On Feb. 4, EA Games launched Apex Legends — a new battle-royale first-person shooter — without any pre-release promotion. Since then, the game has become a huge word-of-mouth success threatening to topple Epic Games’ Fortnite Battle Royale, the undisputed genre king.

Respawn Entertainment — the team behind the Titanfall franchise — worked on the game in secret while exploring potential directions for Titanfall 3. The team was founded by Jason West and Vince Zampella, the creative duo behind Call of Duty. Apex is another exciting new development befitting the team’s legendary pedigree.

Apex Legends presents a remarkable update on current gaming trends. The game has all of the calling cards of the battle-royale genre: randomly distributed items, a massive and sprawling environment, and the ever-present threat of “the storm,” which slowly encloses the playing field. This should all be familiar to fans of Fortnite, but the game quickly departs from convention.

Apex’s greatest achievement is the ingenious non-verbal communication mechanics. Respawn has built a wonderful ping system that allows players to highlight objectives, items and enemy locations. The system is seamless and comes ridiculously close to eliminating the need for verbal communication altogether. Playing random matches in Apex is a dream compared to most other games.

The game also has a wonderful sense of verticality and momentum. Players can slide down entire mountains, use ziplines for quick movement and climb nearly any structure in the game. By dropping Fortnite’s bafflingly archaic building system, the developers landed on much simpler — and much more fun — ways of getting around.

I’ve also really enjoyed the gear system in Apex Legends.
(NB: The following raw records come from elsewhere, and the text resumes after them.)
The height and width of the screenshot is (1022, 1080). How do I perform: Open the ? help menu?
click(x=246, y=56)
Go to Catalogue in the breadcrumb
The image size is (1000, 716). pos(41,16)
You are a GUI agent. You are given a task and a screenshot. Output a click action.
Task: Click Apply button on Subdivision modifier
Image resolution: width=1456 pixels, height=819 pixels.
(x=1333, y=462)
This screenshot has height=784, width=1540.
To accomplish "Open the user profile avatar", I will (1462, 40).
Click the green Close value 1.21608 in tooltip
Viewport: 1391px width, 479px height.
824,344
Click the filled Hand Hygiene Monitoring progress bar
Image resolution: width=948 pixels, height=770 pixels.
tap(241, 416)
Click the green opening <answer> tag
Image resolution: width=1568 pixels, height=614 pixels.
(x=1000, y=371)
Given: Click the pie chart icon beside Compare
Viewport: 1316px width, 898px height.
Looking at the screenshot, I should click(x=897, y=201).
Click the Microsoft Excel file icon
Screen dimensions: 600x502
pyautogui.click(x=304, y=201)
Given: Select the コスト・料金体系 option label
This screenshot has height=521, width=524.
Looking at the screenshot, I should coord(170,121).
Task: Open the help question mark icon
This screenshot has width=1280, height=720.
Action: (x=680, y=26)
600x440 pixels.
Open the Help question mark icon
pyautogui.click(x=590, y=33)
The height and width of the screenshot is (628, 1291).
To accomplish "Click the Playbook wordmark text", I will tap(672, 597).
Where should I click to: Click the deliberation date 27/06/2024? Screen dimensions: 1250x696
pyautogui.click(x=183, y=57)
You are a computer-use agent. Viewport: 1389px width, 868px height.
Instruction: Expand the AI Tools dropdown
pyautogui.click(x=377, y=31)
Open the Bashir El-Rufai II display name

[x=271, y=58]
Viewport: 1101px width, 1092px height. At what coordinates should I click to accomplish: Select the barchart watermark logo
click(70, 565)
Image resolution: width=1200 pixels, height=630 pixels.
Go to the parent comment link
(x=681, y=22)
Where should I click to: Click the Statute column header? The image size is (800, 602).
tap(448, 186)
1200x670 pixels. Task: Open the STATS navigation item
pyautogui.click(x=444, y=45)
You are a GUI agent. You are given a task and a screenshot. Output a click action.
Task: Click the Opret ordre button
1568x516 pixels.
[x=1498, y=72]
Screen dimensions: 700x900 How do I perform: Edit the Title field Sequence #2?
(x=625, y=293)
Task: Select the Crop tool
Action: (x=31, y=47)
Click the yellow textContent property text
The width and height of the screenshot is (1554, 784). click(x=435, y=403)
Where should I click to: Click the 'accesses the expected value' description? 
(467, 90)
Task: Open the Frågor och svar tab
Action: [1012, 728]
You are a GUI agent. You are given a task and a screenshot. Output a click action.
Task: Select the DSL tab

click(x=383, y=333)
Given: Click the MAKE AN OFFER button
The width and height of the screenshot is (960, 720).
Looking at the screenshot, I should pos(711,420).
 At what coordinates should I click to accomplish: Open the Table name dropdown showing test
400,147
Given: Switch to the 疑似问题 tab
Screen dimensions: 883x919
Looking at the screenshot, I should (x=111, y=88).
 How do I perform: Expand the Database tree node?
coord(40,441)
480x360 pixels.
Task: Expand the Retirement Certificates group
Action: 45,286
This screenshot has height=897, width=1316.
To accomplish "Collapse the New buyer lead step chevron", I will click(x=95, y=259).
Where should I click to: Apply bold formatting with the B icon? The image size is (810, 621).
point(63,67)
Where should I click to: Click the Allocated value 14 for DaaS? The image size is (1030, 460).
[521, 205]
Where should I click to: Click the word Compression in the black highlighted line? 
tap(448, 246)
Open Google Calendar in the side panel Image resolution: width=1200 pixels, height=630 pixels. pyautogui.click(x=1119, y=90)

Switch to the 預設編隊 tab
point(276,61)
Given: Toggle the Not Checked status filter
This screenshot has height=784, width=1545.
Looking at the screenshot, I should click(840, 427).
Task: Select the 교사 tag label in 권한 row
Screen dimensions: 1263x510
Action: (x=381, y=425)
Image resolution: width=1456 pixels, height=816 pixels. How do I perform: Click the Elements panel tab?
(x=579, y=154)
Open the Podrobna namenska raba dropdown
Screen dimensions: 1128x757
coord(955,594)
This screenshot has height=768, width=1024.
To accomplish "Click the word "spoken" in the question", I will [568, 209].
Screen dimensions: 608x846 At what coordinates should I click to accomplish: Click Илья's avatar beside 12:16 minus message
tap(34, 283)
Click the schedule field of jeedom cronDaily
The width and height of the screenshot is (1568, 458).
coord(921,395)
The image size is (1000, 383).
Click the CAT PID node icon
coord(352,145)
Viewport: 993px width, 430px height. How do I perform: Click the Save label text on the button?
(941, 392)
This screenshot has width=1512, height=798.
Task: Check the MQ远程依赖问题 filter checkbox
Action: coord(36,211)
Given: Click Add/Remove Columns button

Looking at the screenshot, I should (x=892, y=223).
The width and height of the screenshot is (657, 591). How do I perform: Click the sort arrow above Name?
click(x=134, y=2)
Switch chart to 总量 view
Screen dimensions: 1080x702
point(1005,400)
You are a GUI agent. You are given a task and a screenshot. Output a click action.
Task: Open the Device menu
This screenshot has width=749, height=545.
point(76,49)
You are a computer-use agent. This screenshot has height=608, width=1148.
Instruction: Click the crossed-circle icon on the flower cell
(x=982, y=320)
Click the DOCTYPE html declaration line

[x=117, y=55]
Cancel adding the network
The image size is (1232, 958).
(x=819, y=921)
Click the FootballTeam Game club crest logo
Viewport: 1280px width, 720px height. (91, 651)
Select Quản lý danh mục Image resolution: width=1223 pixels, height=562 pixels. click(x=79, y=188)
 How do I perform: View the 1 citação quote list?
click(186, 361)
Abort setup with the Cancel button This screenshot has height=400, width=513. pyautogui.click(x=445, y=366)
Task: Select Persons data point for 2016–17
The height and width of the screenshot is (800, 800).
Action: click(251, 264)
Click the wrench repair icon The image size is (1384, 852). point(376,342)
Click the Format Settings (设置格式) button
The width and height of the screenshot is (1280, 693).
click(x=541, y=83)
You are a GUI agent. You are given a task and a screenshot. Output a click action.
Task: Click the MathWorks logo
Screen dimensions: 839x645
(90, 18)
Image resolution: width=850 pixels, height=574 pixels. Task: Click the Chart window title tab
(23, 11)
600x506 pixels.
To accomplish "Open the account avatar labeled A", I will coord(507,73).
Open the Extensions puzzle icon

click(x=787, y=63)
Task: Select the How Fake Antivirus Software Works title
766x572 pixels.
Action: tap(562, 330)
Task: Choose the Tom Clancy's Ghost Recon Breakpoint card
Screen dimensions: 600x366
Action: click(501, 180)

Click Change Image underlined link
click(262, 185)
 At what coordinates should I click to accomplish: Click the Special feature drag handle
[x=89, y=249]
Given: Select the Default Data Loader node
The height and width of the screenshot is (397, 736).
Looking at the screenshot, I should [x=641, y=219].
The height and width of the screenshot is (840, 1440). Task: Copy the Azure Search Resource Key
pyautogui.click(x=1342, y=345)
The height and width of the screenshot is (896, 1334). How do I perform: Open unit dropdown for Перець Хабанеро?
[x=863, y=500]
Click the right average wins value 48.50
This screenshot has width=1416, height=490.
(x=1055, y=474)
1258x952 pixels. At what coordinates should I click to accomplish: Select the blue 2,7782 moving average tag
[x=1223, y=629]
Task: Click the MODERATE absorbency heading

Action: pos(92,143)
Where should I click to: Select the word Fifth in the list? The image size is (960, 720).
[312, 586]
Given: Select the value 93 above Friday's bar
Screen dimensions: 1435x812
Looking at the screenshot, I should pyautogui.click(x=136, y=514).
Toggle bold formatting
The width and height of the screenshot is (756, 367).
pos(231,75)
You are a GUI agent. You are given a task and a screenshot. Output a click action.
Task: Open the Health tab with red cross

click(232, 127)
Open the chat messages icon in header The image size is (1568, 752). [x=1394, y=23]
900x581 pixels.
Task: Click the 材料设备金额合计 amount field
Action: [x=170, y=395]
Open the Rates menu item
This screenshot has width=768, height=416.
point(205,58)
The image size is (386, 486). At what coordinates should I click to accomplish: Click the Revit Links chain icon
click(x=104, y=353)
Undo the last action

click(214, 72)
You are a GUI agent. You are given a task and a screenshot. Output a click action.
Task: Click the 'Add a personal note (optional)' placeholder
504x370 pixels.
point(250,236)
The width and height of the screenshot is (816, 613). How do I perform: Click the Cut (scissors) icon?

While the first few days I spent with the game resulted in a lot of matches that ended before I could even arm myself, I was quickly kitting myself out, bartering for better loot with teammates and looking for unique weapon builds for different situations.

Apex Legends is accessible, but it also contains additional systems of complexity found in the game’s eight unique playable hero characters. Each character has two unique skills and finding out how these abilities work off of each other is part of the fun.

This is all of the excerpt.